Even a child today knows to fear a thick column of smoke extending from the heart of Beirut.
It’s been a little over a month since the Beirut explosion mangled the Lebanese capital and traumatized its people.
In addition to the immense damage it caused, the devastating psychological impact it left on countless people, including tens of thousands of children, is not easy to recover from.
And while the afflicted people of Beirut tried to find peace in the relative calm that followed the terrible disaster and heal, their sky turned into threatening heavy smoke again.
The Thursday fire left many paralyzed with fear.

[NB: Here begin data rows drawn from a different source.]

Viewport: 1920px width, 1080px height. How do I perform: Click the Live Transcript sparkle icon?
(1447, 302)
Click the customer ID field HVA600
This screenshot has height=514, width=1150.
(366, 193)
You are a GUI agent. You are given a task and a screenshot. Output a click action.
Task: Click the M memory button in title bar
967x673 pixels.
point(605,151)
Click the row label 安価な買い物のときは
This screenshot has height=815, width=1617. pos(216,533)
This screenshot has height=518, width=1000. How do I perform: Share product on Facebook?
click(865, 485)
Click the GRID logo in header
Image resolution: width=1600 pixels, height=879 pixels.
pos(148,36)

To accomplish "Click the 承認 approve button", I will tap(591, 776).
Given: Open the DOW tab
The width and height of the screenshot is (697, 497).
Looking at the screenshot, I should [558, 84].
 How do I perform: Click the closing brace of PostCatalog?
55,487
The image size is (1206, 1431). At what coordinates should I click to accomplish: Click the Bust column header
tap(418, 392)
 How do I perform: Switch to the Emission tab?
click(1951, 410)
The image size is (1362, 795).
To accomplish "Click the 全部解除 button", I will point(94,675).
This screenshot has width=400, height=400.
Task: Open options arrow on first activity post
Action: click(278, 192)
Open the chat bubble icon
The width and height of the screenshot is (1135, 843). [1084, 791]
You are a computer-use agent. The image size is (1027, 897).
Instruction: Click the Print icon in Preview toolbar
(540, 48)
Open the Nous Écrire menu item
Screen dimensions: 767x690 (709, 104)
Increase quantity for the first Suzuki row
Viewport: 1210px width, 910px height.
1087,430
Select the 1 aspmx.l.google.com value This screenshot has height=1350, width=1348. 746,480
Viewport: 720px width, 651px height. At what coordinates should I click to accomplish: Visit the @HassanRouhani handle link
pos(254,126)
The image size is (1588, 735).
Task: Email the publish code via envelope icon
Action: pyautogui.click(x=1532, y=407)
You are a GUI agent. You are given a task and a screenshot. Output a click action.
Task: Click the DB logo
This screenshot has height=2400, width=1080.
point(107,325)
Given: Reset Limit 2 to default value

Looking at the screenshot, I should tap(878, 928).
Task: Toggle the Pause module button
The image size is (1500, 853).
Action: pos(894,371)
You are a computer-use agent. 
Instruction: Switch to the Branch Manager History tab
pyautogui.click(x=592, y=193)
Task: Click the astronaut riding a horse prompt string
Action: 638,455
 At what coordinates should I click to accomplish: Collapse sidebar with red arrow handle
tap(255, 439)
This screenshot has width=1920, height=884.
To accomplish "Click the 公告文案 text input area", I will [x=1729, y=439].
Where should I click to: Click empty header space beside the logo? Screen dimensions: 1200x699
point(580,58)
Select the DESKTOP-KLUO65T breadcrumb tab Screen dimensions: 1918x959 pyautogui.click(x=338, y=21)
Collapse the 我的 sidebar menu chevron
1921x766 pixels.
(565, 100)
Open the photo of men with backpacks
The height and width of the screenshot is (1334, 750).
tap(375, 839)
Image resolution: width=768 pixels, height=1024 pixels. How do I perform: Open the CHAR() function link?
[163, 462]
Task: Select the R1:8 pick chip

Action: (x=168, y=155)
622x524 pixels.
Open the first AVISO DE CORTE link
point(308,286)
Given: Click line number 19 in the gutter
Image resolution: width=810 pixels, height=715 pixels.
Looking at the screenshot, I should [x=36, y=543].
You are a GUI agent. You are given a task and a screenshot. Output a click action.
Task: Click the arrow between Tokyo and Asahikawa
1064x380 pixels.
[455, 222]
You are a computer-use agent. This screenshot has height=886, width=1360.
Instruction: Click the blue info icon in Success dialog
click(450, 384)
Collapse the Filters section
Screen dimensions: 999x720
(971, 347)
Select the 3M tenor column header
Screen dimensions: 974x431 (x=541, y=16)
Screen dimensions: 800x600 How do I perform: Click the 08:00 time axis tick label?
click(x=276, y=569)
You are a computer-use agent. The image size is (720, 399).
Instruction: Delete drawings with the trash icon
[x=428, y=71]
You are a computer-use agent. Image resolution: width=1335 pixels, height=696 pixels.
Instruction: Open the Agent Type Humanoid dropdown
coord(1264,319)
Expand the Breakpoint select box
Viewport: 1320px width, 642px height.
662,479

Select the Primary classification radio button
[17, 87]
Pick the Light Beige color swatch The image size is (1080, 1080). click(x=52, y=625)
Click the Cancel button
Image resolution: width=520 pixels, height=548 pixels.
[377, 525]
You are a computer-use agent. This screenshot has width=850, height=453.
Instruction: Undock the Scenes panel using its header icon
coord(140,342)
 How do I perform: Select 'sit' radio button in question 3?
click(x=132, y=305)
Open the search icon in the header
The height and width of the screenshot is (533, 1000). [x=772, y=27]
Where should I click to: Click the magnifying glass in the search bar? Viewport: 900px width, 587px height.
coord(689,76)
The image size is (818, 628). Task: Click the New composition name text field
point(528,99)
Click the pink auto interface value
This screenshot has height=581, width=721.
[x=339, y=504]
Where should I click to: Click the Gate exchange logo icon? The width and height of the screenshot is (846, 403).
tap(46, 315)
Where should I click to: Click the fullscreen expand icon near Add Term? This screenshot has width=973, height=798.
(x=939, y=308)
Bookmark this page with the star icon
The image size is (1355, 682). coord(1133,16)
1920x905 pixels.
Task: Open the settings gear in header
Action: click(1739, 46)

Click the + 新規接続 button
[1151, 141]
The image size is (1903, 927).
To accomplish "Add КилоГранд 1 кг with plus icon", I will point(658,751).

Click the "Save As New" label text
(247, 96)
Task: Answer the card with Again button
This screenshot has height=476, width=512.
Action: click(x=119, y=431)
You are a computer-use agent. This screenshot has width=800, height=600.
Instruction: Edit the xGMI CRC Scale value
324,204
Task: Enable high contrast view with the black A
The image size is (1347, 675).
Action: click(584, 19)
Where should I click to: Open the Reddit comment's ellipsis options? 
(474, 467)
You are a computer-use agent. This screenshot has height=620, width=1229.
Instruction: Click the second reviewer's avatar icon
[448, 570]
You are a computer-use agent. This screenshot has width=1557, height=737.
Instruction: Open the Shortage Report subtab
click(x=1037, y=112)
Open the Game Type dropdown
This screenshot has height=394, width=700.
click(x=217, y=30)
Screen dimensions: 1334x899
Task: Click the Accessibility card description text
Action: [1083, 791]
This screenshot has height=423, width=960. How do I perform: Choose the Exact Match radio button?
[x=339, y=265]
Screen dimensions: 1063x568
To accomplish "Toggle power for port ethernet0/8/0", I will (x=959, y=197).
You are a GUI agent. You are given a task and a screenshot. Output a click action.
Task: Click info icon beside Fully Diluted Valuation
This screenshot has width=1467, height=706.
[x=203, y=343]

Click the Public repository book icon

But perhaps the cry of panic of one particular boy sums up the inner feelings of numerous Lebanese people today — adults and children.
“We’re going to die, we’re going to die, we’re going to die,” a weeping boy who appears to be no older than 10 kept apprehensively repeating, joined by his young siblings crying, as he ran down the stairs to the entrance of the building he was in, in Beirut.
From the balcony in that building, he had been anxiously observing the monster that was rising from behind the nearby buildings and taking over the sky.
“I want to go to the mountain,” the sobbing boy uttered in response to his father’s question of why he was so scared. “Why?” the father asked.
“Because we’re going to die!” He answered frantically.
He kept repeating “we’re going to die” next to the younger children surrounding him, presumably his siblings, as his father assured them otherwise.
“Take us to the mountain… Take us to the mountain… Take us to the mountain,” he kept begging his father.
The fear in his eyes and the certainty in his voice that he and his family were going to die, tell the story of a child who was forced to witness death and destruction at an age when his biggest concerns should not be more serious than an unfinished homework.
The boy is just one of many children in Lebanon who were stripped of their right to be children; who have been forced to live with the fact that the black shadow of death is right around the corner of a cracked building in front of their house.